All open source software results of IOStack are available at:
IOStack has achieved important milestones that can have significant impact on the research, industry and open source community.

First, we built an innovative SDS platform for OpenStack: the most important open source cloud community. That is, IOStack is designed to separate the control and data planes of the system, as well as to implement the concepts of storage policies and filters. Such design provides flexibility and extensibility to the system, which is a key feature to attract the open source community. No other SDS product in the market includes the extensible filtering mechanisms provided by IOStack.

Second, thanks to the filtering mechanisms of the SDS platform and other client side components, we created SDS data services that provide significant performance gains with respect to state-of-the-art technologies in terms of data transfer reduction, communication costs reduction and application speedup.

And third, the analytics deployment framework, namely Zoe, compared to more low level frameworks like Mesos or Kubernetes, provides the innovation of simplifying deployment and scheduling of heterogeneous analytics applications (Spark, MPI, Tensorflow,..) over Docker containers. Zoe is already providing fast and automated analytics deployments to our use case companies and other companies like KPMG Germany, making their daily management of compute cluster more efficient and time-conserving.
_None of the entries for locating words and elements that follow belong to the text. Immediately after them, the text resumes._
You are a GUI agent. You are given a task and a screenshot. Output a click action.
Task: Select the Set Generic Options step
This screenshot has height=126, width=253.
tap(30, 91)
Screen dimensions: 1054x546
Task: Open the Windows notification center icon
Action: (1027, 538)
In conclusion, IOStack project offer mechanisms to manage rapidly growing data volumes for the companies that are making the digital transition. In particular, the outcomes of the project can be beneficial for Key Enabling Technologies like Energy-efficient buildings or Bioinformatics among others. In such settings, with large unstructured data pools, these advanced cloud data management technologies will represent an advantage for the European companies and institutions.